Ткачев спрашивает – где? Она отвечает и тут же добавляет, что место очень хорошее.
Он спрашивает: в каком смысле очень хорошее?
– Реки нет, – отвечает она. – Все-таки это спокойней. После случая с мужем суеверной стала.
Пауза.
– Мальчики? – спрашивает Ткачев. И угадывает.
– Да. Кончили девятый. И сразу же в спортлагерь – ничего другого и слышать не хотят!
– То есть как – оба девятый?
– Они близнецы.
– Как интересно!
К счастью, это и действительно его как бы обогащает чем-то и удивляет. Хотя есть вещи и более удивительные, чем близнецы у твоей знакомой. Но ведь любопытно. И отчасти возникает выползшая из каменного века и мохнатых шкур, первобытная и дотянувшаяся до нас радость. Не будь этого, Ткачев не посмел бы быть веселым, а тут он смеется и говорит, чувствуя, что он все-таки не сфальшивил и фальшивить не станет.
– Как интересно!.. Близнецы? Мальчики?
– Да.
И женщина в долю секунды постигает, что он искренен, и тут же оба они (разрядка) смеются.
– Ну что, что здесь смешного? – говорит Геля и смеется.

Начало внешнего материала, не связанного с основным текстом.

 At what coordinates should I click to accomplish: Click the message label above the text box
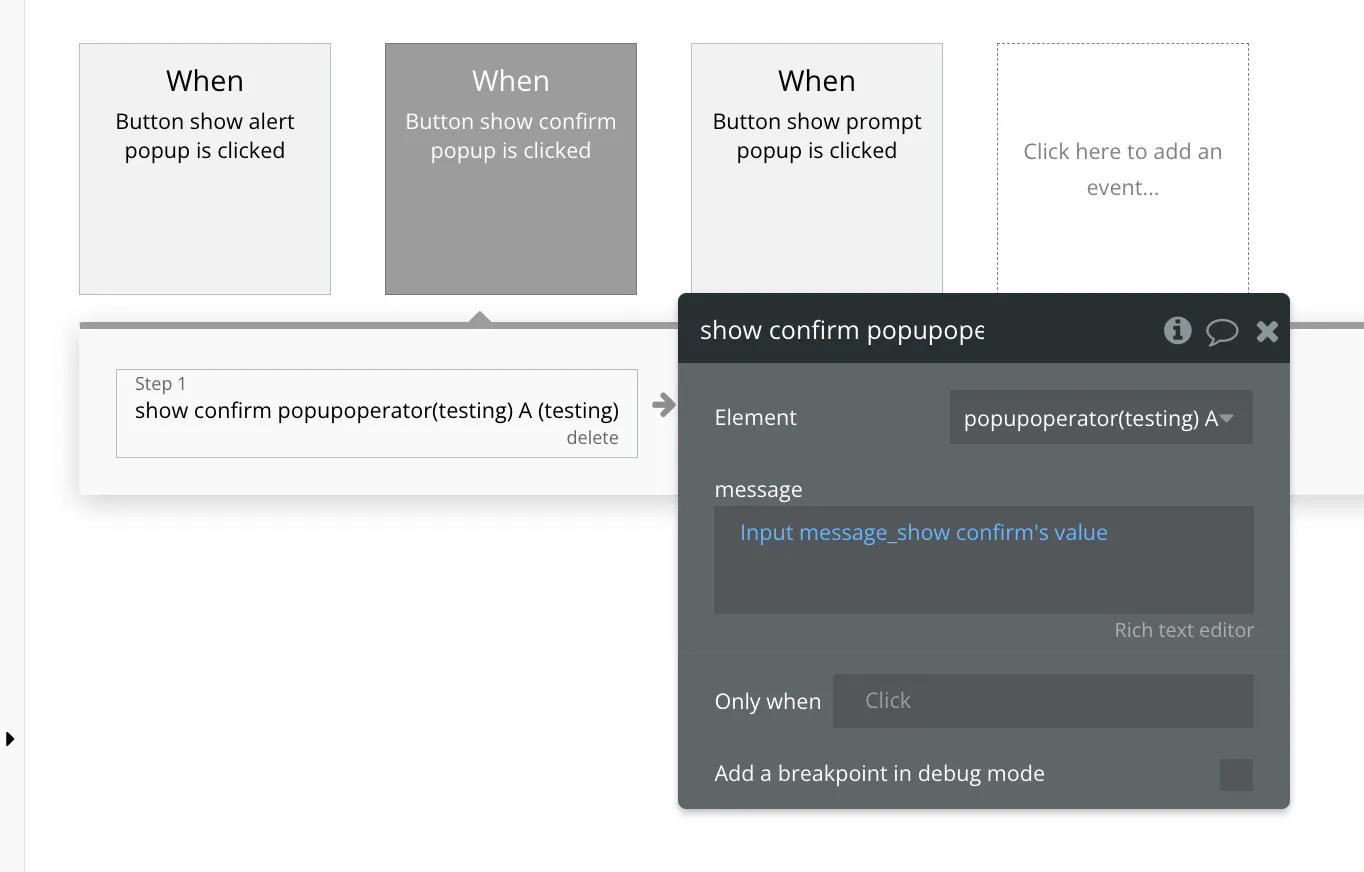758,490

– А ничего, – говорит он и смеется.
Вот тут и случается, что он притягивает Гелю к себе, – она, конечно, отворачивается, убирает и губы, и лицо, но это уже ничего не значит. Они стоят, прижавшись друг к другу, и обоим все ясно. Хотя лицо к нему Геля так и не поворачивает.
– Отпусти, – шепчет она.
– Да, – шепчет он. И конечно же, не отпускает. Но и не удерживает силой. И с полминуты они так стоят, и сейчас он уйдет.
* * *
Через двадцать пять минут (вся дорога) он уже дома.
– Прекрасные три комнаты. Раздельные. И лоджия во двор, – с ходу рассказывает Ткачев. И перебирается из ботинок в шлепанцы. Не теряет времени.
– Радостный ты очень, – говорит жена.
И сначала Ткачев не понимает, куда ветер, – грешен слегка, потому и не понимает.
– Почему же не радоваться, если квартира этого заслуживает. Великолепный пол. Прекрасные три комнаты…
– Перестань.
– Почему?
– Ты похож на… на купчика!
Теперь Ткачев понимает.
Он замолкает. Молчит. Потому что знает свою жену – она, конечно, бывает разной, но сейчас она чистенькая девочка в белом платьице, чтобы все люди видели, как она умеет слушаться маму и тетю Пашу. И с мальчишками она не водится, ведь они могут замарать ее новые туфельки.
Жена тихо произносит:
– Я думала, тебе тяжело будет. Осматривать жилье… обсуждать – и все такое.
– Жилье горем не пахнет.
– Разве?
Потом она спрашивает:
– Ну а Геля?.. Как она?
– Нормально.
– Она не очень переживала?
– Я же не рылся в их вещах. Походил по комнатам, вот и все.
– Совсем не переживала?
– Нет… Немножко даже кокетничала со мной.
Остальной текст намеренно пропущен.